Work item: Among the records that follow, set down only the lines from the one containing "Viewport: 650px width, 450px height." to the one containing "Task: Select 浆料B for 机头浆料条码类别", both included, exactly.

#### Raw data

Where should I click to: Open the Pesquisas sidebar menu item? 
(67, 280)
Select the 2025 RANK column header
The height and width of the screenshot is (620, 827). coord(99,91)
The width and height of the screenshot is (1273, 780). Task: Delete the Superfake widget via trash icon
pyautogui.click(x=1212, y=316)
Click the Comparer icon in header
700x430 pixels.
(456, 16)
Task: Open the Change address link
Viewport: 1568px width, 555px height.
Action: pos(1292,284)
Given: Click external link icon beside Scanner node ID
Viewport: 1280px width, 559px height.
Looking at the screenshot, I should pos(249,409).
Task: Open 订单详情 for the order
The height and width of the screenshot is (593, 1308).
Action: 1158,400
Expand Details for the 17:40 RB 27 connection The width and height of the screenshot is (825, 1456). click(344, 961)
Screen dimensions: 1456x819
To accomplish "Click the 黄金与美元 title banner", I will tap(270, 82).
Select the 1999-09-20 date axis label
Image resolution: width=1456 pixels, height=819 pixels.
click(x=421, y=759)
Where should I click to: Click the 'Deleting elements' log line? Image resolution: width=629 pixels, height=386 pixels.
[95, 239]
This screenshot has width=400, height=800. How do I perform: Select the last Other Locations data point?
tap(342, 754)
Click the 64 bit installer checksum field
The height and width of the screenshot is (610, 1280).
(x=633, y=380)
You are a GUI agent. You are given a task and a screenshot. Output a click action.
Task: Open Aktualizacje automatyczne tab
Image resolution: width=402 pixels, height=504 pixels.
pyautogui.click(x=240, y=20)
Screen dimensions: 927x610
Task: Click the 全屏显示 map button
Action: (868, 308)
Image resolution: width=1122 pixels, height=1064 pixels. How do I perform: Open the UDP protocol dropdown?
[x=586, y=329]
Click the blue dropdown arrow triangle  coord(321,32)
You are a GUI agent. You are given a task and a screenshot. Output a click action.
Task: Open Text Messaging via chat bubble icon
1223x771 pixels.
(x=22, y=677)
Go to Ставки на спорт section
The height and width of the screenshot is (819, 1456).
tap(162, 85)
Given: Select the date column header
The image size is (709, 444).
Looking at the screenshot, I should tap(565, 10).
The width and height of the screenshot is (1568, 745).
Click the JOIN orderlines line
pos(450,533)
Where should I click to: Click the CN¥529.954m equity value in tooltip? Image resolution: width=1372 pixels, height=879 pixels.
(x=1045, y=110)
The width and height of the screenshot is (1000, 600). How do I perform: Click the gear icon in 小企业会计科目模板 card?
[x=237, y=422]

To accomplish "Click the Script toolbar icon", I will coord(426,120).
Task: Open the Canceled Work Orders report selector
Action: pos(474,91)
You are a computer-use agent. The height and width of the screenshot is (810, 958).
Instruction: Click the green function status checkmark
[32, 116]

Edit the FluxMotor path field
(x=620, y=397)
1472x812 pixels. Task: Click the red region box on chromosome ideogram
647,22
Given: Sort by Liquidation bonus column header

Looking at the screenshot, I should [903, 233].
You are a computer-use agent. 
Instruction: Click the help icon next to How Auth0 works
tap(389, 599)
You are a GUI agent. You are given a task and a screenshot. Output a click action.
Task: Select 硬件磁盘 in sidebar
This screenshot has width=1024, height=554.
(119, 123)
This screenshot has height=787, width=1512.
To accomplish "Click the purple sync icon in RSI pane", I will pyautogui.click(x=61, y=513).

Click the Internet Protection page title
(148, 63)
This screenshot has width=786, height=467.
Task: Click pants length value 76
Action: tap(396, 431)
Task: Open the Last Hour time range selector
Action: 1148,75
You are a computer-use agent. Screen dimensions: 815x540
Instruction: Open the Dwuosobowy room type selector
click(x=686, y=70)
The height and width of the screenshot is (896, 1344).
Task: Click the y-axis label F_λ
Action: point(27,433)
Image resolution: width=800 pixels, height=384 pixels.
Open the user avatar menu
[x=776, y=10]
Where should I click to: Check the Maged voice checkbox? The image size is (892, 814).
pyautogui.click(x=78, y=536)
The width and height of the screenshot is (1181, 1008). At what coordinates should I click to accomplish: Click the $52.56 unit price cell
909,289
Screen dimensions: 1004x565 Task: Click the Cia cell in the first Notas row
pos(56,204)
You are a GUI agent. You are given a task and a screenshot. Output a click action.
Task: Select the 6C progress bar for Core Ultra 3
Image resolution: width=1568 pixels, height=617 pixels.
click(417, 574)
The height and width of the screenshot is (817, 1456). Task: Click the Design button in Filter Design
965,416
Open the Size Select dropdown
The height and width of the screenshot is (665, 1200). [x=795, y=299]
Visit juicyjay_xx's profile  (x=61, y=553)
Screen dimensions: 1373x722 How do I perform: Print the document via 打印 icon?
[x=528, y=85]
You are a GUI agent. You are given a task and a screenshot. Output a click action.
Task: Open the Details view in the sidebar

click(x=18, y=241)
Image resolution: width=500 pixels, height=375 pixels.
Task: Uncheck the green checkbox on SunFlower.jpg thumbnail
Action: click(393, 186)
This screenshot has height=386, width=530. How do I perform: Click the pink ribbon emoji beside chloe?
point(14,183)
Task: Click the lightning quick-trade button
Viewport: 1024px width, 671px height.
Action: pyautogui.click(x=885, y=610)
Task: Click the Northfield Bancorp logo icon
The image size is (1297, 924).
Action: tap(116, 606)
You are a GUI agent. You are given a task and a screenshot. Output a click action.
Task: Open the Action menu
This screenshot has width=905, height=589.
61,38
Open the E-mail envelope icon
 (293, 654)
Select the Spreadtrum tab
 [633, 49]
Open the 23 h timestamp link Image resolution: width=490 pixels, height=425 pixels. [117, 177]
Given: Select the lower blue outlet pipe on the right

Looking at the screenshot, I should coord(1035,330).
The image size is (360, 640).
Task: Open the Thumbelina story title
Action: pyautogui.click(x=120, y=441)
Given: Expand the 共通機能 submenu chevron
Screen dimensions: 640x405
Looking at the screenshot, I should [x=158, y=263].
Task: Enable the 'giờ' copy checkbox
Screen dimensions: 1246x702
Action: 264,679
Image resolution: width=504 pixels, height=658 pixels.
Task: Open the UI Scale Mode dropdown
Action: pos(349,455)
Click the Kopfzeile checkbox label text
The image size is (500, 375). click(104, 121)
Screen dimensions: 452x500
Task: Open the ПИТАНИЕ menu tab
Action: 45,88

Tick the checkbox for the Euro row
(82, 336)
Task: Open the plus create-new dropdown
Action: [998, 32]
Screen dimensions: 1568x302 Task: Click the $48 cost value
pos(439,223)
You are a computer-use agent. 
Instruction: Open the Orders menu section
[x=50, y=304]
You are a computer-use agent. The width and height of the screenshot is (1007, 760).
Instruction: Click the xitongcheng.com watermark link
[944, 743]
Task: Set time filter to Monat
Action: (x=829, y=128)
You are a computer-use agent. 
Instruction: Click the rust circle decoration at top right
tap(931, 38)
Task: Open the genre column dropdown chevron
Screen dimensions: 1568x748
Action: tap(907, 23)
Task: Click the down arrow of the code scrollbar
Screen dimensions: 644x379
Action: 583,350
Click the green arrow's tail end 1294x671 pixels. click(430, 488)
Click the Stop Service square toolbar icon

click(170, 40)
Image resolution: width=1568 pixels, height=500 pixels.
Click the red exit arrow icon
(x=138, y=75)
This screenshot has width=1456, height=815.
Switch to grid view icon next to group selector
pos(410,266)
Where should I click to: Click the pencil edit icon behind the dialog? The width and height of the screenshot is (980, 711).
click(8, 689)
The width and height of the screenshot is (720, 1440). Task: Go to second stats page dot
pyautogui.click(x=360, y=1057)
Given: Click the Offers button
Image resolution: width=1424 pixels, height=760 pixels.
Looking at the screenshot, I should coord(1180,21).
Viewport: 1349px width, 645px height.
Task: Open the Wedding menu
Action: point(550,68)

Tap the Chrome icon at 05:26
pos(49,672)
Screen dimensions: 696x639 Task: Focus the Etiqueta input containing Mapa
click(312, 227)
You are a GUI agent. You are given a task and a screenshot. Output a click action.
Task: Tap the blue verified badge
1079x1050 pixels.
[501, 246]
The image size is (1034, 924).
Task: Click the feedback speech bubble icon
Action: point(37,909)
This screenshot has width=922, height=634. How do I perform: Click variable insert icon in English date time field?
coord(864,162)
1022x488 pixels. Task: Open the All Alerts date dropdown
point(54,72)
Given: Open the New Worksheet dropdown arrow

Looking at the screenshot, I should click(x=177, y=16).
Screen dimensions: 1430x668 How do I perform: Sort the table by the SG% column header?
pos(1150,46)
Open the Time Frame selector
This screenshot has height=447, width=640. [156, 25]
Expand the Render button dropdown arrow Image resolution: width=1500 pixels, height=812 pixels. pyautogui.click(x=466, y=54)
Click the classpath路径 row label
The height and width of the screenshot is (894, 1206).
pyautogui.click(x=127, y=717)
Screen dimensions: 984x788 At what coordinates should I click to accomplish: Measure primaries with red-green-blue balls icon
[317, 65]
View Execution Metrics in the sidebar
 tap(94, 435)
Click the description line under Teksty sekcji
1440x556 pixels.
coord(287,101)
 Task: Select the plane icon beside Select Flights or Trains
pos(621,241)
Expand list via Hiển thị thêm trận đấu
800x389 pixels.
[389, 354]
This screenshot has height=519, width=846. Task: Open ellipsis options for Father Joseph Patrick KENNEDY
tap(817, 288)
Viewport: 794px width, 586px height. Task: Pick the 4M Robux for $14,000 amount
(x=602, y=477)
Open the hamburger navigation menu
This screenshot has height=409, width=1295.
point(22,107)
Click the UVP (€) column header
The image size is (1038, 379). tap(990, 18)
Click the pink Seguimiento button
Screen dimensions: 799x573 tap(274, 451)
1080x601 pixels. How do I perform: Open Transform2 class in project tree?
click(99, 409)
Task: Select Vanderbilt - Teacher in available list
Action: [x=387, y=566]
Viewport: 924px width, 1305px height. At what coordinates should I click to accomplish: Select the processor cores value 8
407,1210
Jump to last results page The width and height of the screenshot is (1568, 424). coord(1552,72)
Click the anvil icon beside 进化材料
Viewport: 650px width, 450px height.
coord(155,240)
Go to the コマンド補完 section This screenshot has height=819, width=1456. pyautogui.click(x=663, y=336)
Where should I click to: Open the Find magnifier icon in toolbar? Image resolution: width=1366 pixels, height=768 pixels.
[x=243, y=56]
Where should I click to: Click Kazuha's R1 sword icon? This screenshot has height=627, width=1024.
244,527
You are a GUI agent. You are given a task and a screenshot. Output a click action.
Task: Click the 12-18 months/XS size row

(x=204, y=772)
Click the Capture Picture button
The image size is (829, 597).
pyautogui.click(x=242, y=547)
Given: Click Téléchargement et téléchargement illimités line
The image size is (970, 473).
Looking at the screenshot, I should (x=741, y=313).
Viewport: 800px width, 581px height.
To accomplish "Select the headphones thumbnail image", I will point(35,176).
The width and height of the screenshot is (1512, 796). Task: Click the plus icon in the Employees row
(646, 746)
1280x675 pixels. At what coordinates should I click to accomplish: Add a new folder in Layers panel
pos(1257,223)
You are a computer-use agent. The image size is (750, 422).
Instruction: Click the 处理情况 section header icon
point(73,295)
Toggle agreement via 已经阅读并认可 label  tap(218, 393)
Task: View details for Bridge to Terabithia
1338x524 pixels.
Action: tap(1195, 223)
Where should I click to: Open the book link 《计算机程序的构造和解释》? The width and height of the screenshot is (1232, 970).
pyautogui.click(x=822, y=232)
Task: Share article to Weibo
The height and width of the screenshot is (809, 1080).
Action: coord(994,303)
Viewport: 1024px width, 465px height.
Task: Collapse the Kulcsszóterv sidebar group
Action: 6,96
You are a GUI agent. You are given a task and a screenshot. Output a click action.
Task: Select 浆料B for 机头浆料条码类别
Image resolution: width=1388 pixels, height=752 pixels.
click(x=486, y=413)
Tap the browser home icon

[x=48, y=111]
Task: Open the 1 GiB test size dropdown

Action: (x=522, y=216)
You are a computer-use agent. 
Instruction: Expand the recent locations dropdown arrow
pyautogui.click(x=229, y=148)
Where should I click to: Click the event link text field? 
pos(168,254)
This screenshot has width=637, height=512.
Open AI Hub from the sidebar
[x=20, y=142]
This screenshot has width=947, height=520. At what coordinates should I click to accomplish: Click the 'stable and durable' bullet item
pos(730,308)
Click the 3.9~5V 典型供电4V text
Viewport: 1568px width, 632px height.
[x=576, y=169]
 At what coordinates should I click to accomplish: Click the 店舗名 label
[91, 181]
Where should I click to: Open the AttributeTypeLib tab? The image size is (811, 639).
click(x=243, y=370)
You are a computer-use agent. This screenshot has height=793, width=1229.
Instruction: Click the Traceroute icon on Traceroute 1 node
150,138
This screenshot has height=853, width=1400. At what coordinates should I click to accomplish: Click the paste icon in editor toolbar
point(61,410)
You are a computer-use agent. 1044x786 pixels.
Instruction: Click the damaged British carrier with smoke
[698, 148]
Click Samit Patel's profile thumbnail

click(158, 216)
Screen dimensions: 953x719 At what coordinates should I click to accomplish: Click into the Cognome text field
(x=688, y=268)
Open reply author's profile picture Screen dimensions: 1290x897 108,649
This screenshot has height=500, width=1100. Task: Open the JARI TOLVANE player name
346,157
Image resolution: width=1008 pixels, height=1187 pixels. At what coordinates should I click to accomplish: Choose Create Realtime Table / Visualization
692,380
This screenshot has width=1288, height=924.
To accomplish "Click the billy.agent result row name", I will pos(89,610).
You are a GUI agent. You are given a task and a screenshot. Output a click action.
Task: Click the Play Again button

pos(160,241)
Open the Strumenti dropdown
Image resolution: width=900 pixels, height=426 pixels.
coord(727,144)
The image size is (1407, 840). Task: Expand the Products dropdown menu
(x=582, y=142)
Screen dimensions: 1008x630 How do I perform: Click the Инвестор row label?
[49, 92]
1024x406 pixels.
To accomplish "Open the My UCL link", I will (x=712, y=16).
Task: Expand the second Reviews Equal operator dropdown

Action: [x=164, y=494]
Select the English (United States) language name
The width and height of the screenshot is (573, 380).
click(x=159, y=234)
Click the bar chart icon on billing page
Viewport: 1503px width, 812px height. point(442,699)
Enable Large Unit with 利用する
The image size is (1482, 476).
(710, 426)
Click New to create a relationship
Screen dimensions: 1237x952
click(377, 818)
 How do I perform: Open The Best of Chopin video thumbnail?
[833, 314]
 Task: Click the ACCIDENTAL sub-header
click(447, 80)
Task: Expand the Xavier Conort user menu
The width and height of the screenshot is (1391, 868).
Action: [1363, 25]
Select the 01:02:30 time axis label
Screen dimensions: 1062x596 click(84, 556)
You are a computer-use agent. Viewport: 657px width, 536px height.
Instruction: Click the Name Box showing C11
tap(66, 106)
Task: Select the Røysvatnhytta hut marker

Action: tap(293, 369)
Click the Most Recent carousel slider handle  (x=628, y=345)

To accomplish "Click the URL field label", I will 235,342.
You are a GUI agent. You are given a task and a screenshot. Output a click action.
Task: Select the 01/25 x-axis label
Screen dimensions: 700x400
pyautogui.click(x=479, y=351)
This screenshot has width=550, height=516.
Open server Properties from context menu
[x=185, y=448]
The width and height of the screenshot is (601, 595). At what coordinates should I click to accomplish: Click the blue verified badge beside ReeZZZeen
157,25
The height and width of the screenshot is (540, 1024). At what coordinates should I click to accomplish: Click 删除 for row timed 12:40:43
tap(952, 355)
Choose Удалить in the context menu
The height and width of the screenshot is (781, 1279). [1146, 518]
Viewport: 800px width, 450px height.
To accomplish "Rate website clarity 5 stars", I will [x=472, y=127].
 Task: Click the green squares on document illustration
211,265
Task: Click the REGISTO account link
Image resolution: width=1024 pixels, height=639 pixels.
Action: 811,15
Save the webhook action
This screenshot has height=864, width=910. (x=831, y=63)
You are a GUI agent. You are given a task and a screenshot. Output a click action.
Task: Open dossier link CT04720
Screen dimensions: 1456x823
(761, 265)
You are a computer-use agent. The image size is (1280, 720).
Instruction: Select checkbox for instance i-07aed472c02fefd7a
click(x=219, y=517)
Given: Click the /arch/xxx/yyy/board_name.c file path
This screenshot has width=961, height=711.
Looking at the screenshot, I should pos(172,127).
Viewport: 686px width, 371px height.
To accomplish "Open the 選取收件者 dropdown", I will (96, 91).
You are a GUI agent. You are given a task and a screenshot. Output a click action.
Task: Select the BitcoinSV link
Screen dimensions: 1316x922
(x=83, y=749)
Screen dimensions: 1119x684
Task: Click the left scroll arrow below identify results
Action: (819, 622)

########

Task solution:
Viewport: 650px width, 450px height.
coord(155,240)
Go to the コマンド補完 section This screenshot has height=819, width=1456. pyautogui.click(x=663, y=336)
Where should I click to: Open the Find magnifier icon in toolbar? Image resolution: width=1366 pixels, height=768 pixels.
[x=243, y=56]
Where should I click to: Click Kazuha's R1 sword icon? This screenshot has height=627, width=1024.
244,527
You are a GUI agent. You are given a task and a screenshot. Output a click action.
Task: Click the 12-18 months/XS size row

(x=204, y=772)
Click the Capture Picture button
The image size is (829, 597).
pyautogui.click(x=242, y=547)
Given: Click Téléchargement et téléchargement illimités line
The image size is (970, 473).
Looking at the screenshot, I should (x=741, y=313).
Viewport: 800px width, 581px height.
To accomplish "Select the headphones thumbnail image", I will point(35,176).
The width and height of the screenshot is (1512, 796). Task: Click the plus icon in the Employees row
(646, 746)
1280x675 pixels. At what coordinates should I click to accomplish: Add a new folder in Layers panel
pos(1257,223)
You are a computer-use agent. The image size is (750, 422).
Instruction: Click the 处理情况 section header icon
point(73,295)
Toggle agreement via 已经阅读并认可 label  tap(218, 393)
Task: View details for Bridge to Terabithia
1338x524 pixels.
Action: tap(1195, 223)
Where should I click to: Open the book link 《计算机程序的构造和解释》? The width and height of the screenshot is (1232, 970).
pyautogui.click(x=822, y=232)
Task: Share article to Weibo
The height and width of the screenshot is (809, 1080).
Action: coord(994,303)
Viewport: 1024px width, 465px height.
Task: Collapse the Kulcsszóterv sidebar group
Action: 6,96
You are a GUI agent. You are given a task and a screenshot. Output a click action.
Task: Select 浆料B for 机头浆料条码类别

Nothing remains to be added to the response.